▶ _Consigne_
Recopiez toutes les lignes ci-dessous sans rien y changer, en laissant de côté les images.

▶ _Les données_
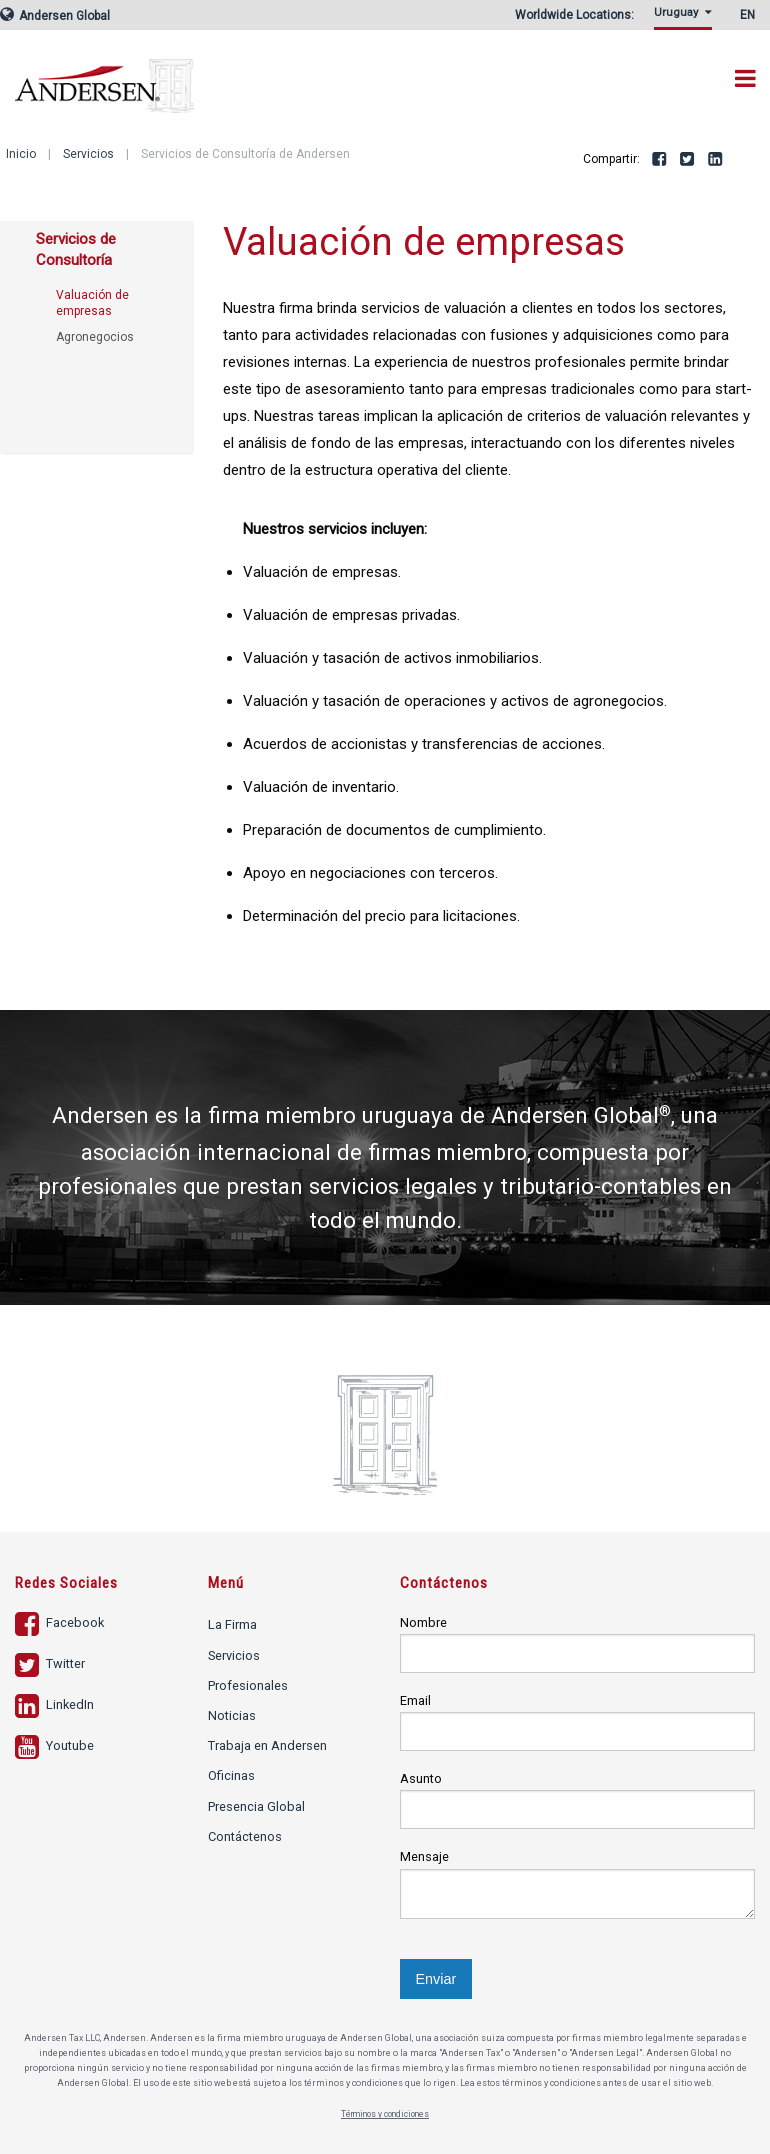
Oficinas (231, 1775)
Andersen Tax (104, 71)
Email (415, 1700)
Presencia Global (256, 1806)
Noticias (232, 1715)
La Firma (232, 1624)
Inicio (21, 154)
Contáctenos (245, 1836)
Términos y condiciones (385, 2114)
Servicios (88, 154)
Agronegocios (95, 337)
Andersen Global (55, 16)
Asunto (421, 1778)
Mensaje (424, 1856)
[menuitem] (686, 18)
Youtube (54, 1745)
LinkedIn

▶ _Bonne réponse_
Oficinas (231, 1775)
Andersen Tax (104, 71)
Email (415, 1700)
Presencia Global (256, 1806)
Noticias (232, 1715)
La Firma (232, 1624)
Inicio (21, 154)
Contáctenos (245, 1836)
Términos y condiciones (385, 2114)
Servicios (88, 154)
Agronegocios (95, 337)
Andersen Global (55, 16)
Asunto (421, 1778)
Mensaje (424, 1856)
[menuitem] (686, 18)
Youtube (54, 1745)
LinkedIn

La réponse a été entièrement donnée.